Sort of. But there's analog gain prior to the conversion to digital (which is what 'native ISO range' means), and there's digital gain after ADC (expanded ISO settings). I believe that 'tweener' ISOs are also digital manipulations of analog gain applied in full-stop increments.
This is how it is easier to understand (in reality it is more complex)
1. Signal from sensor needs to be amplified because it is too weak to go straight to the A/D converter. There is a base "best" amplification factor at which the signal achieved after amplification will have the best signal to noise ratio preserving still the usable information. This would be the amplification (gain) required to get base ISO - let's say 100.

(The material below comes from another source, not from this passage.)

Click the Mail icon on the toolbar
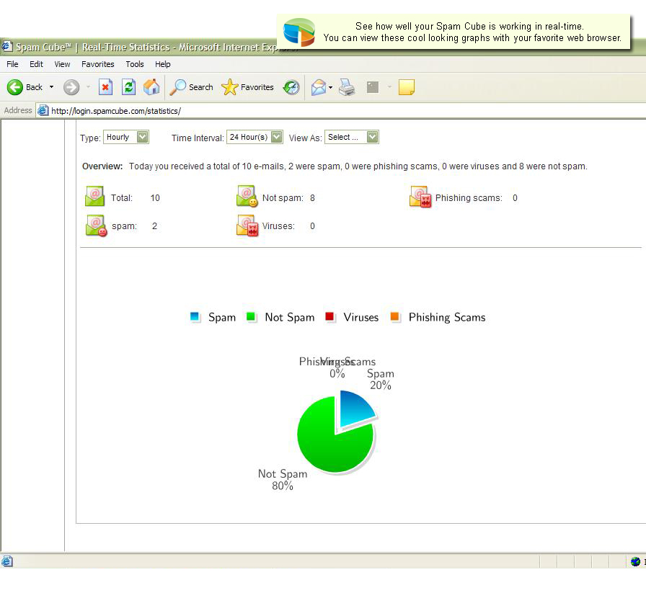This screenshot has width=646, height=598. point(317,86)
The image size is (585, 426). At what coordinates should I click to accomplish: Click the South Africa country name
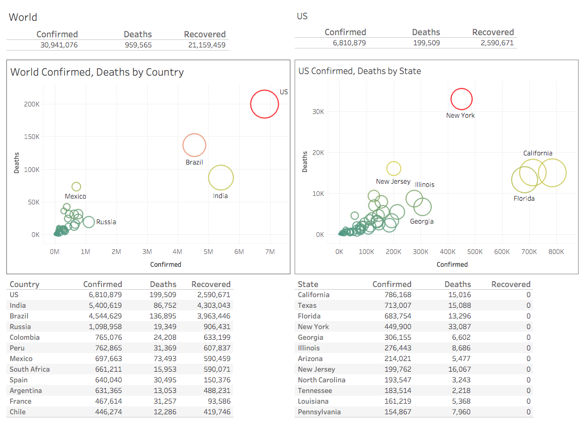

2. The amplified signal goes to the A/D converter which change analog electric signal (it's voltage) to the digital domain (numbers). They work simple - if you have an electric signal from 0V to (let's say max) 2V and you assume, that 0V is black and 2V is white (in terms of luminocity) and you want to get 16 bits resolution then you have 1 of 65536 different values representing the electric signal in the moment of sampling. Of course you need to have luminocity of pixels of different colors (RGB or even RGGB to get a color value). So in terms of image it would be luminocity value (shade of grey) of a single pixel. Imagine that electric signal from sensor is constructed by getting values from each pixel one by one.
3. If the signal is too weak it needs to be amplified stronger (like getting louder music). If you don't amplify it, then after A/D conversion you could get numbers only from the range let's say 0 to 10000. By amplifying weak signal you loose some information and introduce additional noise. There is a noise in the unamplified signal so by amplifying the signal you also make the noise more relevant. This is where dynamic range falls down and noise rises up.
4. Amplified and digitized signal represents the color values of the sensor's matrix. Digitized signal means that it's represented by values - from 0 to 65535 (in 16 bit resolution domain). If we have 14 bits resolution domain, then we have 16384 possible values for each pixel (in reality multiplied by three as there are 3 colors but here he talk about luminocity value of a single color value).
5. Let's say, that amplification gain required to achieve ISO 100 is equal to 5. Let's say, that gain required to achieve ISO 200 is equal 10 (this is just for this example). So it means, that if you could amplify the analog signal (before digital conversion) by 7.5, it would be equal to ISO 150.
6. But if you first get digital numbers at ISO 100 and later after A/D conversion multiply the achieved values by 1.5, you will get digital values "as if" they would be achieved with the analog gain equal to 7.5. This would be "pushing" ISO.
7. Same if you would divide digital values achieved at ISO 200 by ...(guess number
) you would get almost similar "values" like before - by applying analog gain equal 7.5 and it would be "pulling" ISO.
8. Why is it bad? Because in the amplified analog signal so also in converted signal, there can be values, which after the digital arithmetics would go beyond the scale (you cut off highlights so the become simply white) or they become more compressed at lower scale areas (so you compress shades and get banding) Why banding? Because if you have values 10 and 11 representing luminocity of pixels in a row you don't see banding. But if you divide 10 by 2 you get 5. If you divide 11 by 2 you get 5.5 which rounded down also gives you 5. This two pixels after digital arithmetics become the same.
Well... Short answers are better. I think I have described this quite good enough for simple imagination. In reality there are more tricks and it doesn't look quite like described above. I hope it helps to understand the process.